_Work instruction_
For the entries below, print exactly the lines between the line holding "Screen dimensions: 429x420" and the line holding "Screen dimensions: 1024x632", inclusive, and nothing else.

_Provided data_
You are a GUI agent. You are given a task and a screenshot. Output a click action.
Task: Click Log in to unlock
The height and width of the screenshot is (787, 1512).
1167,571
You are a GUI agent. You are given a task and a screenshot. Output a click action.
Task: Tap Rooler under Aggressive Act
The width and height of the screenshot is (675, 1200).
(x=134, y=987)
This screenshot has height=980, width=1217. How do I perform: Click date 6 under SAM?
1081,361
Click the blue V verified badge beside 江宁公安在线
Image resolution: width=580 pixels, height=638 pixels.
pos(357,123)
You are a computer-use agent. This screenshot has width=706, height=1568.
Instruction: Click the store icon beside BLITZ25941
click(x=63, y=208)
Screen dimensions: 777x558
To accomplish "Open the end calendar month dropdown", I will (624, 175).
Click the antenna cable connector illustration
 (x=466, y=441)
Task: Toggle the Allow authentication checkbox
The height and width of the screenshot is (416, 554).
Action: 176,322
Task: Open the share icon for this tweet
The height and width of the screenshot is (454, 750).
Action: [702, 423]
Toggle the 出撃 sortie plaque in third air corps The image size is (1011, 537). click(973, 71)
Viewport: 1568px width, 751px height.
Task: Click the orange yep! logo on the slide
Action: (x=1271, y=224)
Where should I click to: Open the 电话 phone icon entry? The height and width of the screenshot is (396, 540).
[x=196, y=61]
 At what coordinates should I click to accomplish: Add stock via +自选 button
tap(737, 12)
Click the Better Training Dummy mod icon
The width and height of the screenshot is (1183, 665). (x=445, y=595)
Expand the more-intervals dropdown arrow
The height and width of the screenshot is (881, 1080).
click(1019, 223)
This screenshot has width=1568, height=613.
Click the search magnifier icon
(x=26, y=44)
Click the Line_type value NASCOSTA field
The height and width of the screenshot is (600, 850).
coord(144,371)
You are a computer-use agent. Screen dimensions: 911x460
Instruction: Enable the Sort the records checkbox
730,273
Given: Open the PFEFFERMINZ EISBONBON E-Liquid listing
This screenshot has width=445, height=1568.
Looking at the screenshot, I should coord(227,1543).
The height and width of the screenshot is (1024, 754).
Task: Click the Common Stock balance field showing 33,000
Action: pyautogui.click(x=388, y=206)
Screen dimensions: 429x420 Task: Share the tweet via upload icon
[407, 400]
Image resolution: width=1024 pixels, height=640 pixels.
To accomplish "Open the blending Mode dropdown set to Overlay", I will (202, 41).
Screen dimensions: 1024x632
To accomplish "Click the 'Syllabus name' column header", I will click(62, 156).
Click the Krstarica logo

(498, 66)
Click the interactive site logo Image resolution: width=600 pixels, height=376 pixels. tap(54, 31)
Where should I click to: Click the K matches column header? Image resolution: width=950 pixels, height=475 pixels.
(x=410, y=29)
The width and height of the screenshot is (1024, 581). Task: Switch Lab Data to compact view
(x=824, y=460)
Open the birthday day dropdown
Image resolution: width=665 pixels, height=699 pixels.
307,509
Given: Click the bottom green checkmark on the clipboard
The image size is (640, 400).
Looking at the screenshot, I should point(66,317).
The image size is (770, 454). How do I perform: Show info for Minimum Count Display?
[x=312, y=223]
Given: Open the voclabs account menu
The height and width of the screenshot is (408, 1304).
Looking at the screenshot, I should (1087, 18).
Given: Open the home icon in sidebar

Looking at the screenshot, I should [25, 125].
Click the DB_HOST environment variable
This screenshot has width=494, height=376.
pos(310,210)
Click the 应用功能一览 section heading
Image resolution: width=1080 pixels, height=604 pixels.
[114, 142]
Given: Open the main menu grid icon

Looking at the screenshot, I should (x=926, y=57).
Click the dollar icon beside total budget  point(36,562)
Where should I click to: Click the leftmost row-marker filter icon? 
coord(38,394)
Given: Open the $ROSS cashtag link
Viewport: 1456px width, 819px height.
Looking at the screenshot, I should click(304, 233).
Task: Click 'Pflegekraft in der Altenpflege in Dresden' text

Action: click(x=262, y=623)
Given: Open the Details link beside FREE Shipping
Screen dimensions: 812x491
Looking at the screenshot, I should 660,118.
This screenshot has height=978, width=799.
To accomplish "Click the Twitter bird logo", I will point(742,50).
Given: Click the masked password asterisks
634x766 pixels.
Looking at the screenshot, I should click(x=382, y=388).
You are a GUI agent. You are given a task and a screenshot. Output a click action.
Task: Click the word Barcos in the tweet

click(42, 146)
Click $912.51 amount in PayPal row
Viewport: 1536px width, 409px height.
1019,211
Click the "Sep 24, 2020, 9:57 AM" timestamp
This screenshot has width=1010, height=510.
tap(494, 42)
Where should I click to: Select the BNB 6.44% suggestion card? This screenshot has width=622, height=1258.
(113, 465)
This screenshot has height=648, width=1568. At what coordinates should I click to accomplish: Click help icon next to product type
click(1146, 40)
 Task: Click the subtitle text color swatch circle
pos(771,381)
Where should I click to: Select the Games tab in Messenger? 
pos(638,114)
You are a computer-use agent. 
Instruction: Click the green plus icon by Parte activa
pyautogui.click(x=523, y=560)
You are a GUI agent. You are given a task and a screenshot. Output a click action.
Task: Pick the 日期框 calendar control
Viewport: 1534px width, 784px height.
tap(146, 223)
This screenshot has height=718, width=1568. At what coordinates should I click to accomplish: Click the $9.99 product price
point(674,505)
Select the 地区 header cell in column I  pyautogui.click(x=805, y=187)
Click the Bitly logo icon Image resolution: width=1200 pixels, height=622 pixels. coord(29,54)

_Reply to the task_
Screen dimensions: 429x420 Task: Share the tweet via upload icon
[407, 400]
Image resolution: width=1024 pixels, height=640 pixels.
To accomplish "Open the blending Mode dropdown set to Overlay", I will (202, 41).
Screen dimensions: 1024x632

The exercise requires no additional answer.